By Braden Ruddy, Marianne Porter, 21st January 2019

Now that the winter months are upon us, we are making preparations in South Florida for our annual visitors, the blacktip sharks (Carcharhinus limbatus). With these magnificent marine megafauna aggregating just off the coastline, our lab utilizes underwater cameras to monitor their numbers, behaviors, and interactions with other individuals and their environment. The ability to see underwater is not a novel concept, but our lab has developed a cheap technique by which we can visualize underneath the ocean’s surface in our nearshore environment, without having to physically be there.

Filming of blacktip sharks swimming in the wild utilizing our  block cam apparatus.

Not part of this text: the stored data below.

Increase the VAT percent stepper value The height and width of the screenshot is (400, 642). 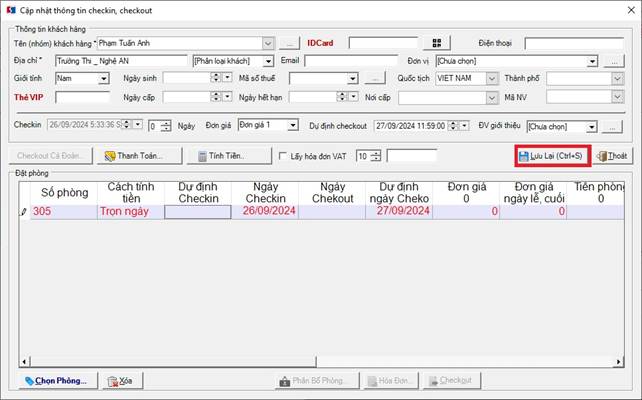pos(376,153)
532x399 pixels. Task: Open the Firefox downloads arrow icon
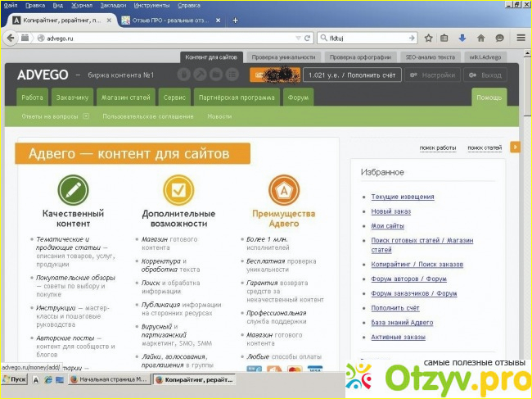[x=462, y=38]
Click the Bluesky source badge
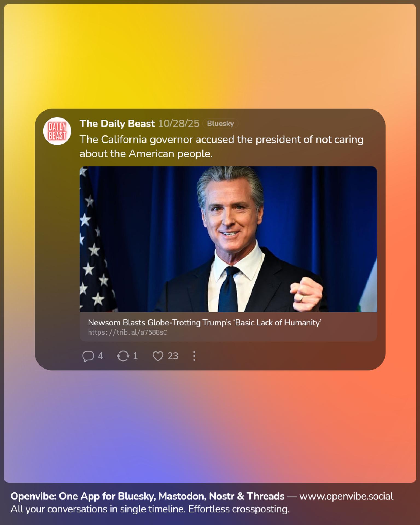 (x=220, y=124)
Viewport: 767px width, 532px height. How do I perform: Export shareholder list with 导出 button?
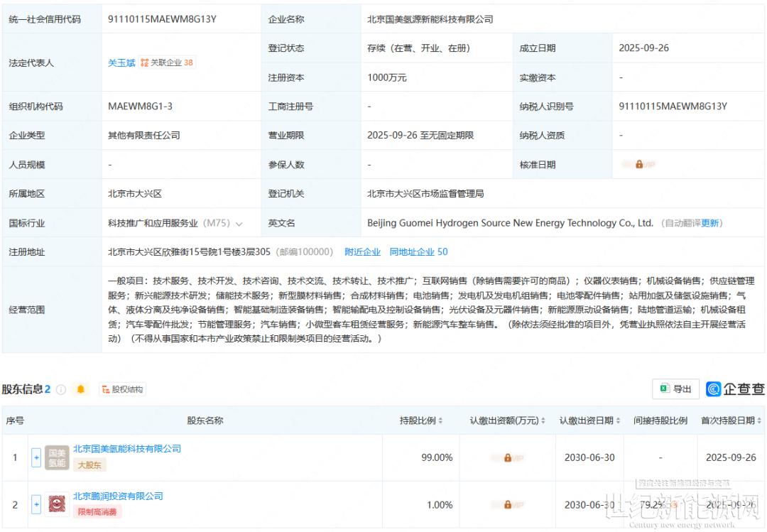675,389
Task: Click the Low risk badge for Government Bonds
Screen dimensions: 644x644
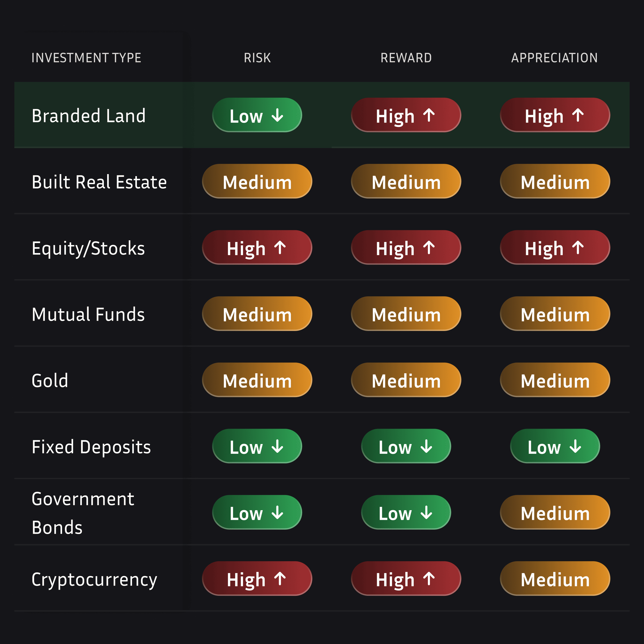Action: [257, 512]
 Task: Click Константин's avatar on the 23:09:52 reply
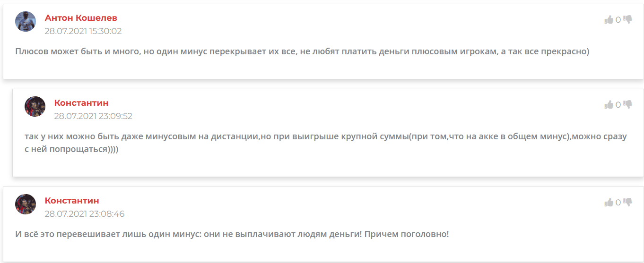click(x=35, y=107)
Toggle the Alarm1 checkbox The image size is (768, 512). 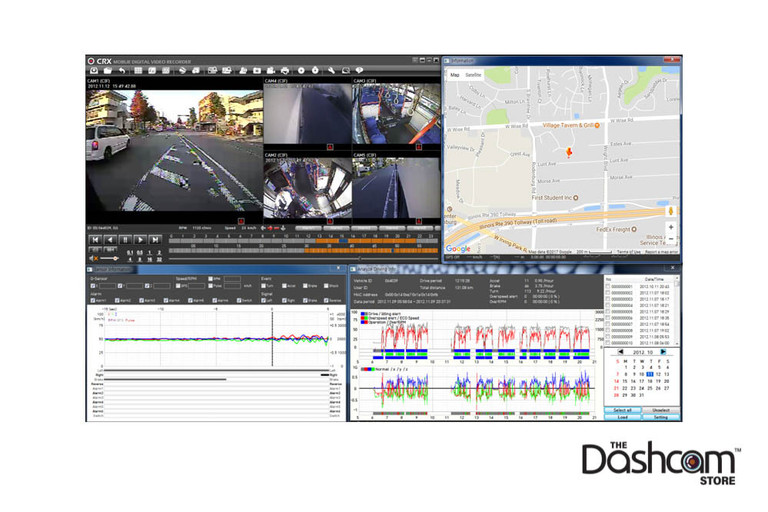click(91, 299)
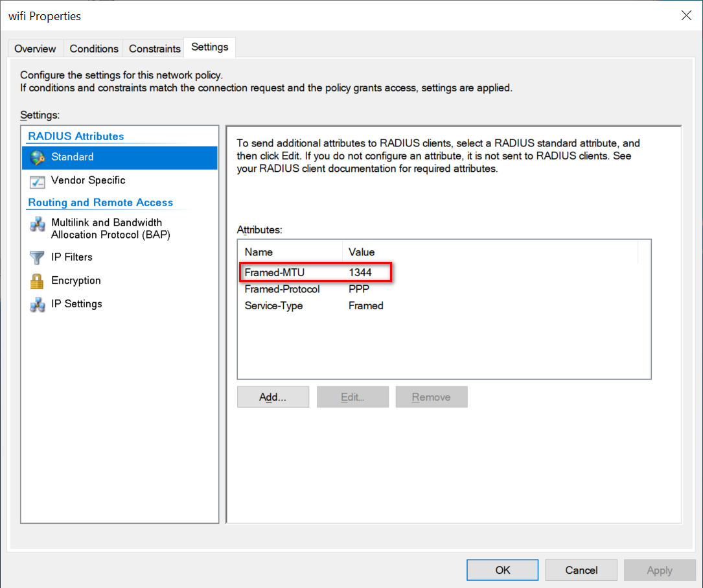This screenshot has width=703, height=588.
Task: Select the Settings tab
Action: pos(210,47)
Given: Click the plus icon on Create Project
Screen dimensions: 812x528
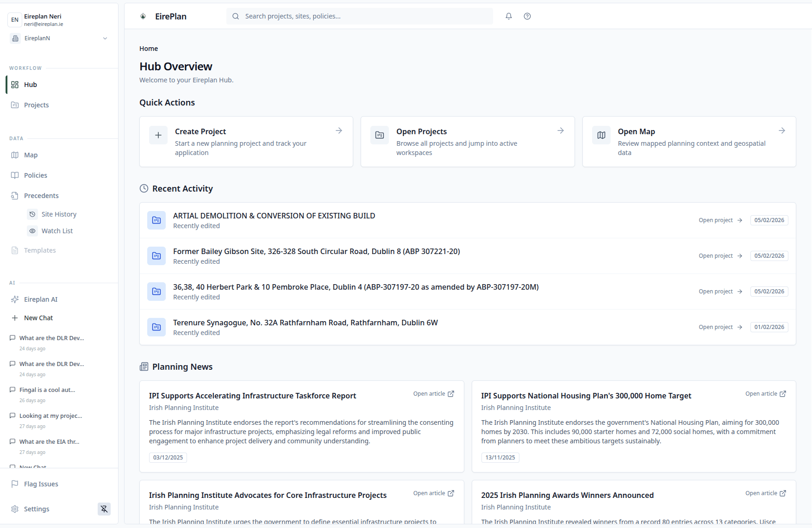Looking at the screenshot, I should pyautogui.click(x=158, y=135).
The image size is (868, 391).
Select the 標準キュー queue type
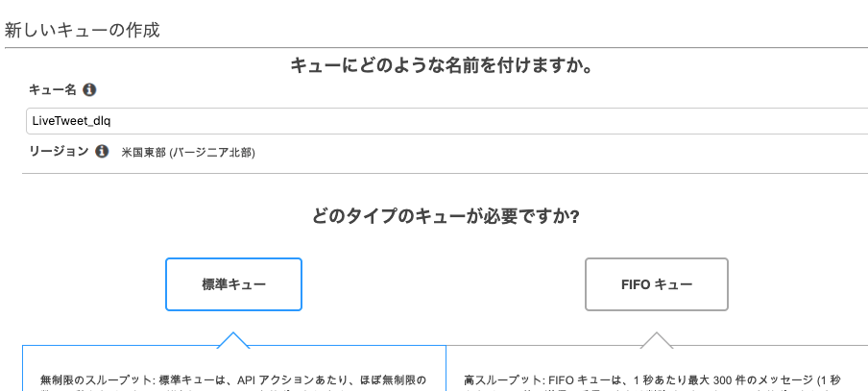pos(233,284)
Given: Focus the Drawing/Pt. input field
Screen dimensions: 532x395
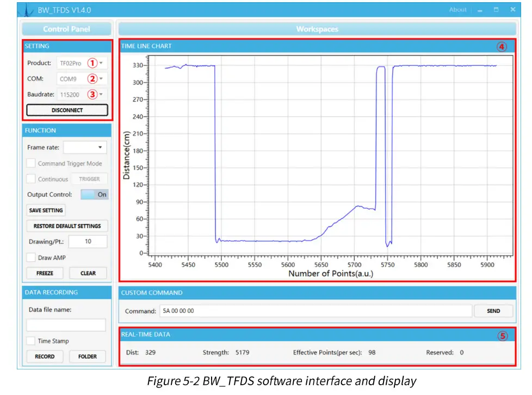Looking at the screenshot, I should [88, 242].
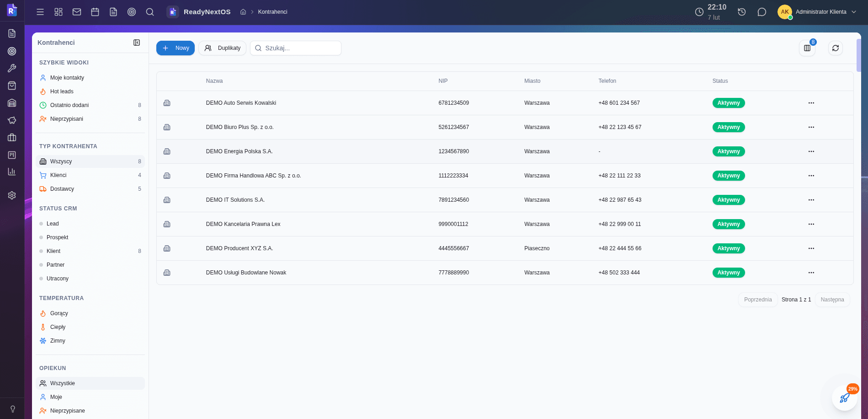Viewport: 868px width, 419px height.
Task: Toggle the hamburger navigation menu
Action: pos(40,12)
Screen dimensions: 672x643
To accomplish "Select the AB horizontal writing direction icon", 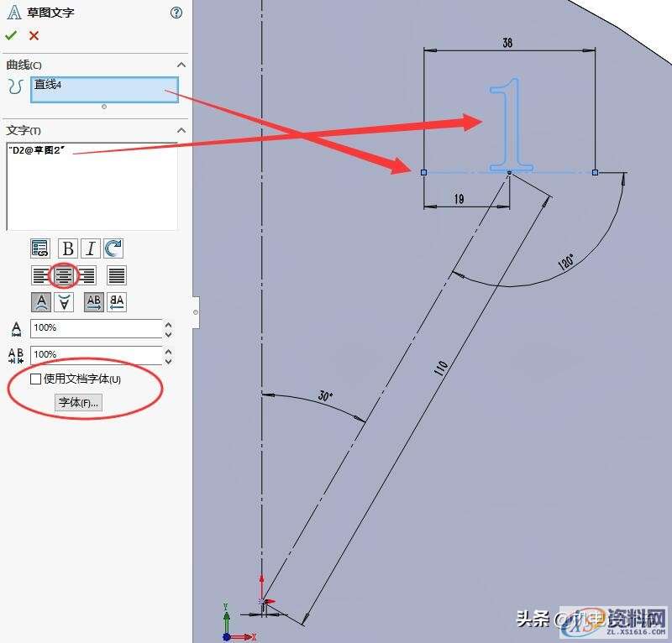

Placing consumer grade waterproof video cameras with 4K video on blocks of cement, we can drop the apparatus at 4 distinct depth measurements, keeping the orientation and location of the camera consistent upon every drop. This can easily be done on the way out to drone fly or before our lab’s tagging effort. By allowing these cameras to sit for the span of their battery life, which lasts about 3 hours, we are able to easily see what is going on underneath the ocean’s surface at varying depths while no one is looking! Retrieval of the cameras requires minimal effort due to a signature buoy that’s attached to the cement block, and footage is then taken back to the lab for analysis. Video footage is meticulously viewed, with graduate and undergraduate researchers making explicit documentation of all species, behaviours, and terrain seen on camera. Our team is able to gather important information about species diversity during different parts of the year, and is able to quantify depth preference.

Unique behaviours can be viewed from our underwater perspective.

A variety of species can be observed and documented utilizing this methodology.

A variety of Predator-prey interactions, as well as individualized behaviors and identification can be documented and quantified through this technique. Also, geographic terrain and other underwater structures can clue us in on where individual and schools of blacktip sharks are choosing to aggregate. This data can aid in our tagging and drone efforts by providing blacktip shark depth preferences and density data, and can act as an underwater third eye for those breathtaking moments we aren’t there to see.

Future work with these block cams in differing orientations will allow us to quantify shark swimming in 3 dimensions, and can provide information about how these sharks are spatially arranging with respect to each other and their environment, helping us to unwind the ever growing mystery of the mechanics and structure of the annual blacktip shark migration.